Begin your transcription at the line containing "Task: Select the 252 Old Flower Brown row" and continue it, word for word, to the final line below. Include only those lines and skip the pictures.

Material for this task »
[Start of Attachment]
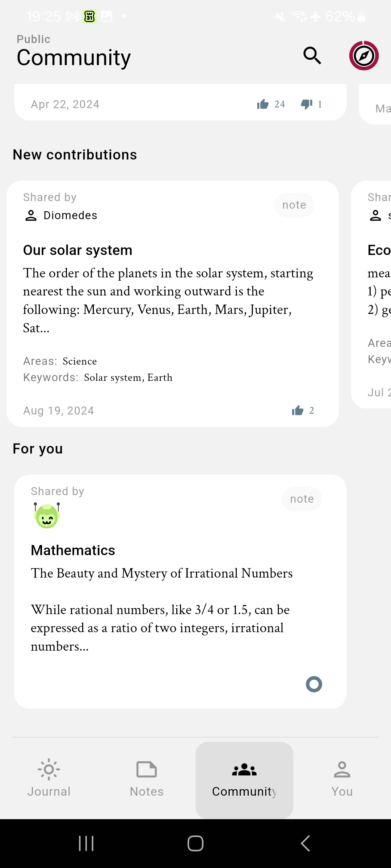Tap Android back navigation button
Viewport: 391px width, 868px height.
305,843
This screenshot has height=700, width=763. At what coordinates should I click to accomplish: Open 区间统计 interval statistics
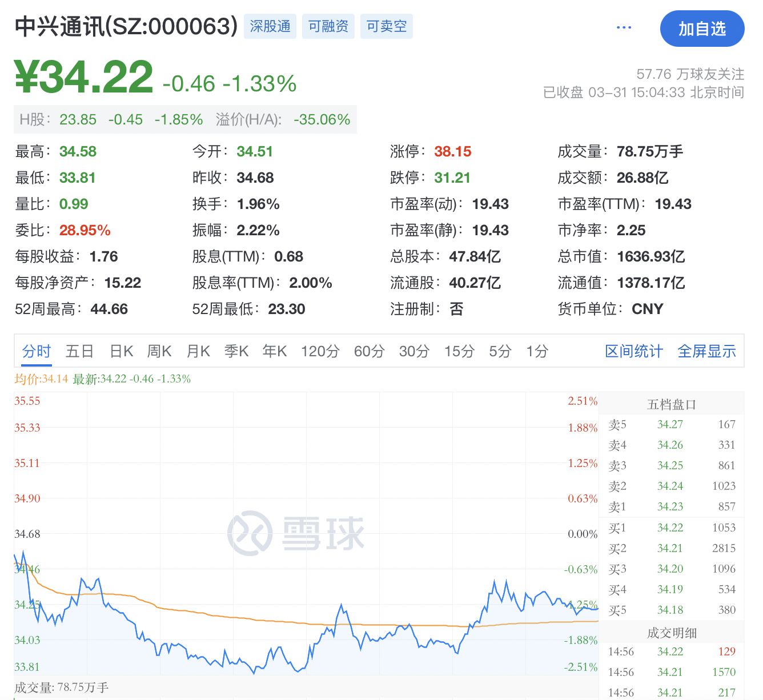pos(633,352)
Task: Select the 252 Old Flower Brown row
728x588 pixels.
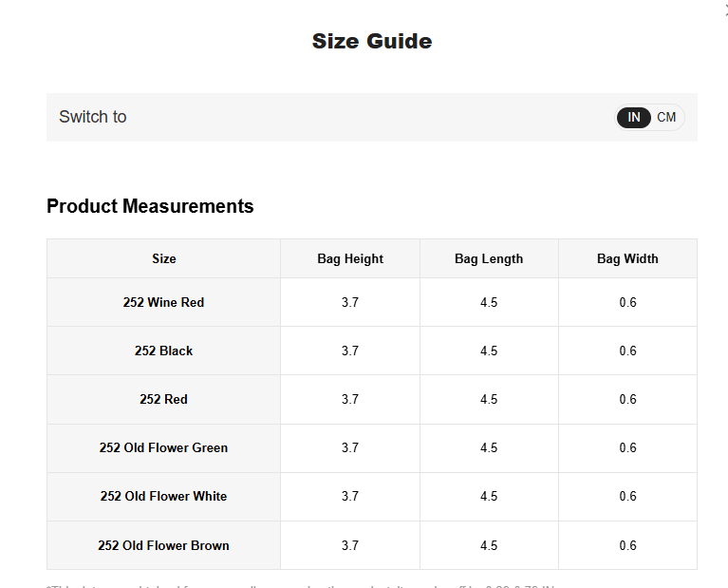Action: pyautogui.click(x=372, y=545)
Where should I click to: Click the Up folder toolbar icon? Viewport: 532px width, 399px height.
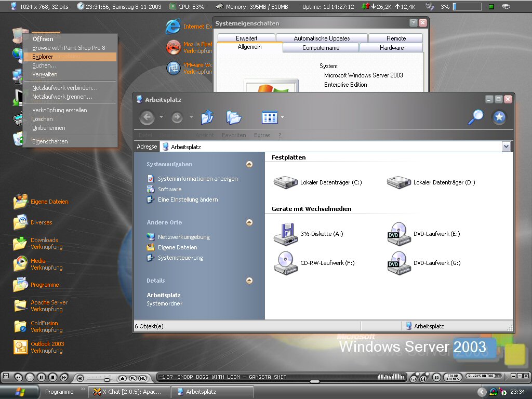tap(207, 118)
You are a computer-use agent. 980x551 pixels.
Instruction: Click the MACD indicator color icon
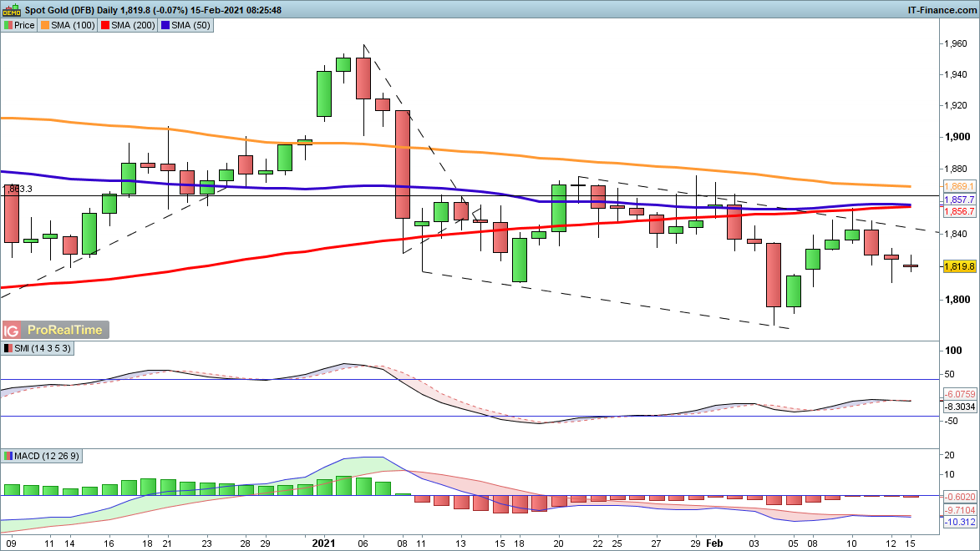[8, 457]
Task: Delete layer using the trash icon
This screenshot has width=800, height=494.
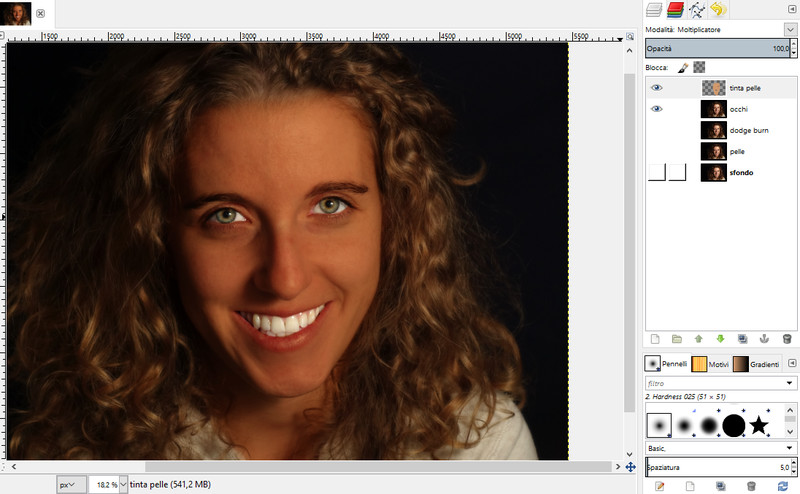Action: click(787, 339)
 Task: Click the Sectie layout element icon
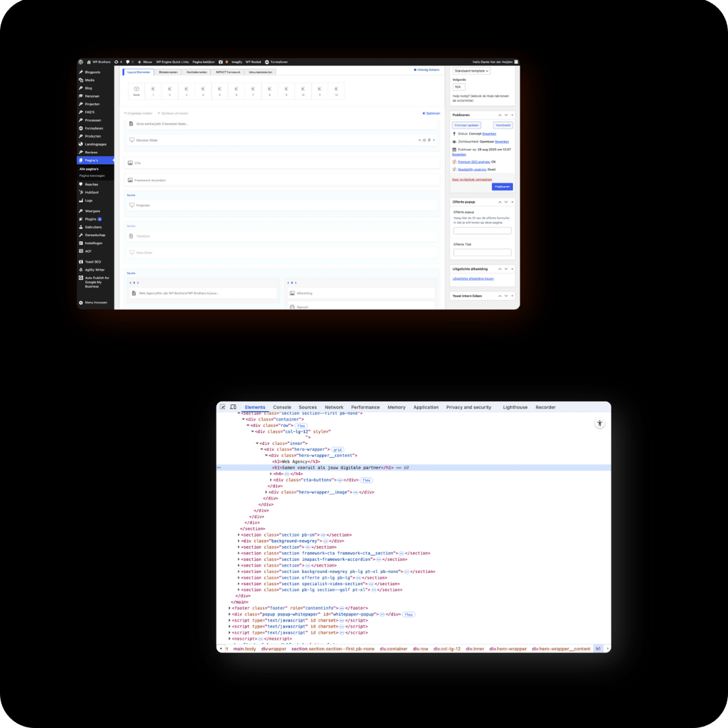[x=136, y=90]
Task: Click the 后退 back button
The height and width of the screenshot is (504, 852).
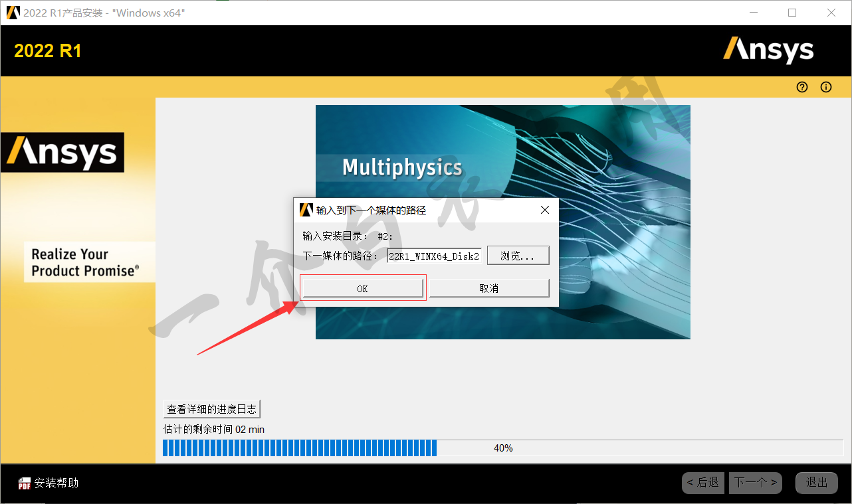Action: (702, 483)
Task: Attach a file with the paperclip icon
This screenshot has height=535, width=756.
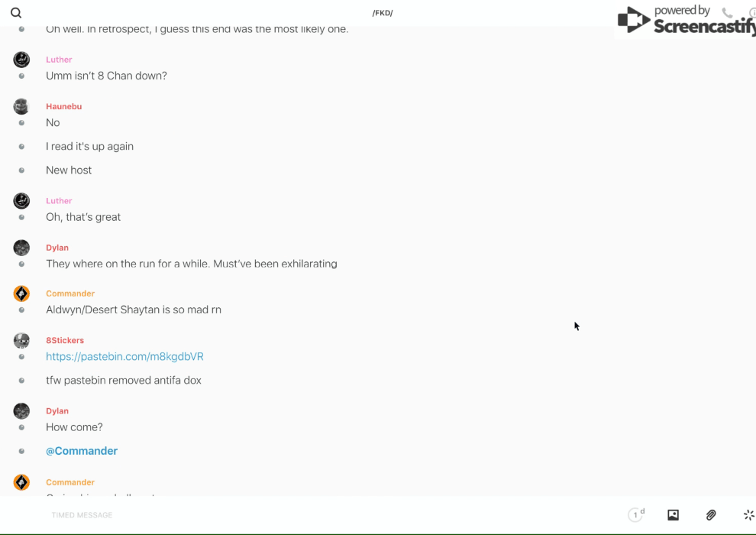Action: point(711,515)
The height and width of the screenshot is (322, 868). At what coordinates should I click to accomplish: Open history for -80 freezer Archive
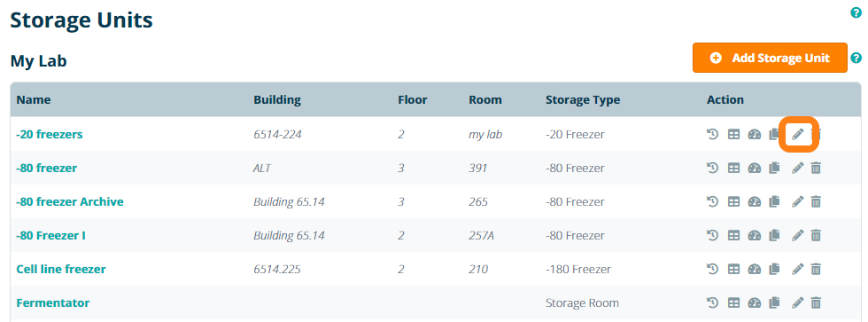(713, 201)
[End of Attachment]
Solution for this task »
Task: Select the 252 Old Flower Brown row
728x588 pixels.
Action: pyautogui.click(x=372, y=545)
Where should I click to: Click the Up folder toolbar icon? Viewport: 532px width, 399px height.
tap(207, 118)
You are a computer-use agent. 980x551 pixels.
Instruction: Click the MACD indicator color icon
[8, 457]
Task: Delete layer using the trash icon
This screenshot has width=800, height=494.
Action: click(787, 339)
 Task: Click the Sectie layout element icon
[x=136, y=90]
Task: Click the 后退 back button
The height and width of the screenshot is (504, 852).
Action: (702, 483)
Task: Attach a file with the paperclip icon
This screenshot has height=535, width=756.
Action: point(711,515)
The height and width of the screenshot is (322, 868). At what coordinates should I click to accomplish: Open history for -80 freezer Archive
(713, 201)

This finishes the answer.